Yamakawa: “Up and Down” was showing its influence from Earth Wind & Fire. Listening to it now, I think that part when the sound clicks out is a bit unnatural but I thought I sang it well.


Narumi handled all of the guitar playing. To him, this album was his starting point as a guitarist and for him to play the instrument on all of the tracks was a great source of confidence. Even on the instrumental track “Spell”, his David T. Walker-style of play was on full display. He would always use Walker’s favourite guitar, the Gibson Byrdland, which revealed an emotional depth of play that couldn’t be imagined within someone who was in his mid-20s. As well, he handled some of the keyboards where he showed some extraordinary prowess. Yamakawa was in charge of all of the keyboard arrangements as well as those for the horns and strings. While the basic arrangement was done between the two of them, Narumi was more than happy to rely on Yamakawa when it came to the score since that was her strong point. However, the biggest strength that the pair had together was their harmonizing. What showed that to its maximum was the jazz ballad version of “September Valentine”. This track was the only one created by a different artist, J-AOR singer-songwriter Yasuhiro Abe(安部恭弘). The song had been chosen as one where they wanted to make it sound like something by The Singers Unlimited. It had originally been recorded by Yukio Sasaki, and Narumi, who had been his support band member, was the first to notice the song. Kentaro Haneda(羽田健太郎)played the piano for the Tohoku Shinkansen version.

As well, bassists Tsugutoshi Goto(後藤次利)and Kenji Takamizu(高水健司), drummer Hideo Yamaki(山木秀夫), percussionist Motoya Hamaguchi(浜口茂外也), saxophonist Jake H. Concepcion along with several other famous musicians participated, but it was Yamakawa and Narumi who discussed and set the lineup, and it was through the former’s personal connections that the number of session musicians grew. Junko Yagami herself also joined in the backing vocals. A singer by the name of Chrissy Faith who was on backing vocals had been a backing singer for Rupert Holmes, an AOR artist who also provided Yagami with a song, “Koi no Magic Trick” (恋のマジックトリック...Magic Trick of Love) on which Yamakawa and Narumi also joined in on. The duet track “Tsuki ni Yorisotte” (月に寄りそって...Getting Close to the Moon) with its faintly wistful feeling sounds just like a Yagami song. 
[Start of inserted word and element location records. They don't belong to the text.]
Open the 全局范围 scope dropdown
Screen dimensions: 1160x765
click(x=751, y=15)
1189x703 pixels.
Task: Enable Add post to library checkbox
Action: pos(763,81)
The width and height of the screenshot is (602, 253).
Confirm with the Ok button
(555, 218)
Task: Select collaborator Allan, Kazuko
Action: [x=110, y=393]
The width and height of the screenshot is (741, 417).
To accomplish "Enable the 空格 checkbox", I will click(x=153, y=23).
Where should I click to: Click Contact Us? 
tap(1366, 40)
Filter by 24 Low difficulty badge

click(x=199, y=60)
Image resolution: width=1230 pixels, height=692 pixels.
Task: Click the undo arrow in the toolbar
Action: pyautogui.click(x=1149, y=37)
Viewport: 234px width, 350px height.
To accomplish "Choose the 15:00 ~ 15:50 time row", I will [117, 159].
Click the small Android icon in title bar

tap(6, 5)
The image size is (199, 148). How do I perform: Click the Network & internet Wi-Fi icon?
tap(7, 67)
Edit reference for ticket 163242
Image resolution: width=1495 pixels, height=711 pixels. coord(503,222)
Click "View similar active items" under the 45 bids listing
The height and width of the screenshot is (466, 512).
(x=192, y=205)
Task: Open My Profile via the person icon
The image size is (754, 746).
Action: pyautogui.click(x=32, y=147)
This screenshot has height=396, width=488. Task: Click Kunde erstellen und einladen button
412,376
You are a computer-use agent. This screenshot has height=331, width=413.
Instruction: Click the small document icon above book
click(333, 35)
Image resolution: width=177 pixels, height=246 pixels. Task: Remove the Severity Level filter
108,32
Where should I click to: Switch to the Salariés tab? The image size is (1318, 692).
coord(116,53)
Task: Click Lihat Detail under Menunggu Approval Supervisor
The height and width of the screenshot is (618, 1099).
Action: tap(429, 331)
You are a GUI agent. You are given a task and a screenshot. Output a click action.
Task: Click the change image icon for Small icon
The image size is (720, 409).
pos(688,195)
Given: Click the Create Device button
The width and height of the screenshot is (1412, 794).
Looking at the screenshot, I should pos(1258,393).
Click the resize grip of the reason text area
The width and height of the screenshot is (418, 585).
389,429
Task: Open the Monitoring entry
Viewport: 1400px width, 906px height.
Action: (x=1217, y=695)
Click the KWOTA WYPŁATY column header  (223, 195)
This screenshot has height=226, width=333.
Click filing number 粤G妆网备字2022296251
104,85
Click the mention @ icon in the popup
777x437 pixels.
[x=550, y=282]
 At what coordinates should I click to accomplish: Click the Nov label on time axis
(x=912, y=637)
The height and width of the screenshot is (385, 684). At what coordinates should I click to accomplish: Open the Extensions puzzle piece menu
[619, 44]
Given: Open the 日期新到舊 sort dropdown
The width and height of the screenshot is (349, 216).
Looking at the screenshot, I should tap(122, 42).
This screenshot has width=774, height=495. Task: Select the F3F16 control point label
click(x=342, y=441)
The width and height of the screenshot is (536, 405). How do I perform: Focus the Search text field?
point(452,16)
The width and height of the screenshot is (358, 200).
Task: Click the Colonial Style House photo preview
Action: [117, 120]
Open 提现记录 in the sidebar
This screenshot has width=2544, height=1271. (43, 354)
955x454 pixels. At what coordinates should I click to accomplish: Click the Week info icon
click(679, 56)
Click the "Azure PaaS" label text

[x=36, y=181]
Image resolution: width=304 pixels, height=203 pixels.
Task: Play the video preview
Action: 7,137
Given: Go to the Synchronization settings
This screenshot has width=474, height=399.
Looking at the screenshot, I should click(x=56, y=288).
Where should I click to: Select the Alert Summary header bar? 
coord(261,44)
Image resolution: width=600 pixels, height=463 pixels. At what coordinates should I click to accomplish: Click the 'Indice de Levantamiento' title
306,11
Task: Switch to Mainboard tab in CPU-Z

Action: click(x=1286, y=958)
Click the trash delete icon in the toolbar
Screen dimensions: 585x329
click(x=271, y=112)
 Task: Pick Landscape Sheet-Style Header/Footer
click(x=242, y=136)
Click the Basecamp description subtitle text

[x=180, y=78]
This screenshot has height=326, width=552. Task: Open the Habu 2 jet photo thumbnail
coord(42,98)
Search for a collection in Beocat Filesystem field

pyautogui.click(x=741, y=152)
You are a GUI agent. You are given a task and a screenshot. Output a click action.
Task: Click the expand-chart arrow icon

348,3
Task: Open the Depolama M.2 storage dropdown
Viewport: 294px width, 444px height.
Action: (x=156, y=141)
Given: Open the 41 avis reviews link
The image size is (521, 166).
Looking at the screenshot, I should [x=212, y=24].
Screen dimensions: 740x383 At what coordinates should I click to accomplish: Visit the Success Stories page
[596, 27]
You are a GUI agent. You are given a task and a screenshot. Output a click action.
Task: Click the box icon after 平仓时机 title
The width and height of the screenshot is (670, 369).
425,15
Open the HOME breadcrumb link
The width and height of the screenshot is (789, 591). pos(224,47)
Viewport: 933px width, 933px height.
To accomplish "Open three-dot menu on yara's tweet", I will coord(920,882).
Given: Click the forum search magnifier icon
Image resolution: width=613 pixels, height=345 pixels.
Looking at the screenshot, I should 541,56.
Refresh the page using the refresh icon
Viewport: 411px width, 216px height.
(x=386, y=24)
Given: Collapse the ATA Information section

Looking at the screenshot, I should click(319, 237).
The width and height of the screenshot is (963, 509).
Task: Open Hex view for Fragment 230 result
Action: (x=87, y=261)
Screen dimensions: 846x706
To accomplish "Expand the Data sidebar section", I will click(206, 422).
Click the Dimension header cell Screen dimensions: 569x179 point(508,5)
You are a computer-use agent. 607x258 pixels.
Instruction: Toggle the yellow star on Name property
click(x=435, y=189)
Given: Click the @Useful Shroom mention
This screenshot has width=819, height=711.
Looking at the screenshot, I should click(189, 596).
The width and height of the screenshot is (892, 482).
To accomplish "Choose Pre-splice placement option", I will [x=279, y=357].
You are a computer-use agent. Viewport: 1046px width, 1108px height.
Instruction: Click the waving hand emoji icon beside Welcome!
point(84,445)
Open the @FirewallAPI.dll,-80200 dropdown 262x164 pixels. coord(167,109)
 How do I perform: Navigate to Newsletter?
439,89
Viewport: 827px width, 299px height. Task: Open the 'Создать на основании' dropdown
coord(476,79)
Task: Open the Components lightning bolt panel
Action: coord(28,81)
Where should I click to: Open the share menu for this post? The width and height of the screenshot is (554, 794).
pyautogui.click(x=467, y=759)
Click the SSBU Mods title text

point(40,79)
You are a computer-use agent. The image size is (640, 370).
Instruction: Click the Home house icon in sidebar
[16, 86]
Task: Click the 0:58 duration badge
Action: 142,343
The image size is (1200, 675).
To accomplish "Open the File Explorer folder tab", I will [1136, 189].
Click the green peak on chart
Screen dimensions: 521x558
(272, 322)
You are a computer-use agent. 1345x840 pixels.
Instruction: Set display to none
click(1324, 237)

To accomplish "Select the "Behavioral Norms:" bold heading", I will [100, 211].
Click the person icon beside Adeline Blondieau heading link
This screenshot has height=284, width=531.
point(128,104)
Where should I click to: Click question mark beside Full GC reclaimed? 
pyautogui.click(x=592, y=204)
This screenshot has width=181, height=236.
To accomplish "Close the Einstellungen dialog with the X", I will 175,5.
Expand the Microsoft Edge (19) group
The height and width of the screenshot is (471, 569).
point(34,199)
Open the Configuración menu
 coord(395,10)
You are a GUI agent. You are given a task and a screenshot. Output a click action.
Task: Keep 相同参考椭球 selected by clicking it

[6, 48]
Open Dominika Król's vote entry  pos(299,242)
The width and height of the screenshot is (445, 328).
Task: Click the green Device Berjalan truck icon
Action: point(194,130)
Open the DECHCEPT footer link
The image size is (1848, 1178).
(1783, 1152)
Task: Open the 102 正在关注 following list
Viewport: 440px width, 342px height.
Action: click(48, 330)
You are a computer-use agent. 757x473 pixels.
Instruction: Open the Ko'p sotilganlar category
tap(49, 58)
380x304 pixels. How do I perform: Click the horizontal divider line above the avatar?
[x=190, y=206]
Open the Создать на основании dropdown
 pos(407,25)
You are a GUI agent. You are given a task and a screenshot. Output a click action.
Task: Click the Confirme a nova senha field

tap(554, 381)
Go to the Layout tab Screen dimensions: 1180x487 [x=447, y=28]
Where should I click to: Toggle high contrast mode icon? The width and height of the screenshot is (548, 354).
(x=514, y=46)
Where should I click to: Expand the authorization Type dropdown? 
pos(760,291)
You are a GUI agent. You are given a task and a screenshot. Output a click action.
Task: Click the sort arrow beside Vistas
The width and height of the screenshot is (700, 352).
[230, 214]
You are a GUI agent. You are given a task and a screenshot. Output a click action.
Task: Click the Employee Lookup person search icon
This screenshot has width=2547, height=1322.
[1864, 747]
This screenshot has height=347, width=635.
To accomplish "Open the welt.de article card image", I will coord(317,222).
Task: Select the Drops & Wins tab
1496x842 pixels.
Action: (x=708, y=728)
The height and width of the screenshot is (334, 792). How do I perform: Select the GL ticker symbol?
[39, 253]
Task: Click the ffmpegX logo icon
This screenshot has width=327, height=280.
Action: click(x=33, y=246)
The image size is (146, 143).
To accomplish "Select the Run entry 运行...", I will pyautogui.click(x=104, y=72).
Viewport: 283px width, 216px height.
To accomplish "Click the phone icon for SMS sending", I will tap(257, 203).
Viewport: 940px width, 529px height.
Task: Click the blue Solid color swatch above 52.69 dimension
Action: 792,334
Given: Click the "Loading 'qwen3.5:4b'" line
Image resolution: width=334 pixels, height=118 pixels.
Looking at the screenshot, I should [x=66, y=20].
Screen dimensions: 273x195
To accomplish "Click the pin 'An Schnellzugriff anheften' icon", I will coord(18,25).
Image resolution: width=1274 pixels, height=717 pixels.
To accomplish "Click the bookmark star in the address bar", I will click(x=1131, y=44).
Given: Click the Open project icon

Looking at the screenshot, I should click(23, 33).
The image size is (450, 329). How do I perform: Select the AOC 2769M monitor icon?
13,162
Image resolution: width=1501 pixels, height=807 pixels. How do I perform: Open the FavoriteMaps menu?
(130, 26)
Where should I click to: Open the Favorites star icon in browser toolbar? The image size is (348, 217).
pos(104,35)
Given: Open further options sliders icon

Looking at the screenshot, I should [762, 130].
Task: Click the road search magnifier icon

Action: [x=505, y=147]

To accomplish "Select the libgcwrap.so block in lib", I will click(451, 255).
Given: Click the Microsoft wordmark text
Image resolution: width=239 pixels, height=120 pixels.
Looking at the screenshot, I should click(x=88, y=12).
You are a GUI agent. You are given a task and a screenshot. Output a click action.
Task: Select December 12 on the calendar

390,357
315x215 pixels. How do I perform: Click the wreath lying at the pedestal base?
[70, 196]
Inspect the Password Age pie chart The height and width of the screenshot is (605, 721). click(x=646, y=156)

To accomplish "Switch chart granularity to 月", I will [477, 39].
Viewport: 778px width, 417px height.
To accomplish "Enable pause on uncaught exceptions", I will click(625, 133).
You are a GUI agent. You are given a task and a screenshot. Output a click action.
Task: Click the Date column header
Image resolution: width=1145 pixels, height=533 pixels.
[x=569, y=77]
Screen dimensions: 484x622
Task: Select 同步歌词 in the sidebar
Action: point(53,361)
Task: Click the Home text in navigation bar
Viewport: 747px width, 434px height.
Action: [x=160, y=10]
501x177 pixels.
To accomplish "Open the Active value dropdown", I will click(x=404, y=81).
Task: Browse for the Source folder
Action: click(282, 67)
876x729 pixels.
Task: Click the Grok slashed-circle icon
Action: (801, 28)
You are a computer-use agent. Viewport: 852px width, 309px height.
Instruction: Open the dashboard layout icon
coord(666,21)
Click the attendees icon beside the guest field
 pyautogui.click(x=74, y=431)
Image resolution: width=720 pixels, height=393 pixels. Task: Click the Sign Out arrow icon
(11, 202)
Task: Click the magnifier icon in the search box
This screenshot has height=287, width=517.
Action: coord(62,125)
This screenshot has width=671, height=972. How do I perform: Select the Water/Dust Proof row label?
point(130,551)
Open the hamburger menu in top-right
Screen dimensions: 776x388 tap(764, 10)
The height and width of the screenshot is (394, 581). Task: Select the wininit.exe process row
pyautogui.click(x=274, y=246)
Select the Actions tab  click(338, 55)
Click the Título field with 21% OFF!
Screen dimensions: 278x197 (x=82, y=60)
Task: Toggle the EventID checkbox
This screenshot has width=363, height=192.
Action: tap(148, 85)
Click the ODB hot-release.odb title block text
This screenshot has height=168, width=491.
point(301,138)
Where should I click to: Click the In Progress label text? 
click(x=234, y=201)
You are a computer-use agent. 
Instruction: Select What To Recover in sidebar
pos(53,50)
Yamakawa: Back then, we were together 100 to 200 days out of the year and we all got along so it’s no surprise that we naturally sounded like each other. Obviously, when we were in the backing chorus, we made an effort to follow each other and so we got accustomed to that.


Narumi: For “Last Message” (the final track), the lyrics came out first and as we read through them, our image for the song expanded, and we nailed down the melody within 3 minutes. Etsu sang this for us since they were a woman’s lyrics.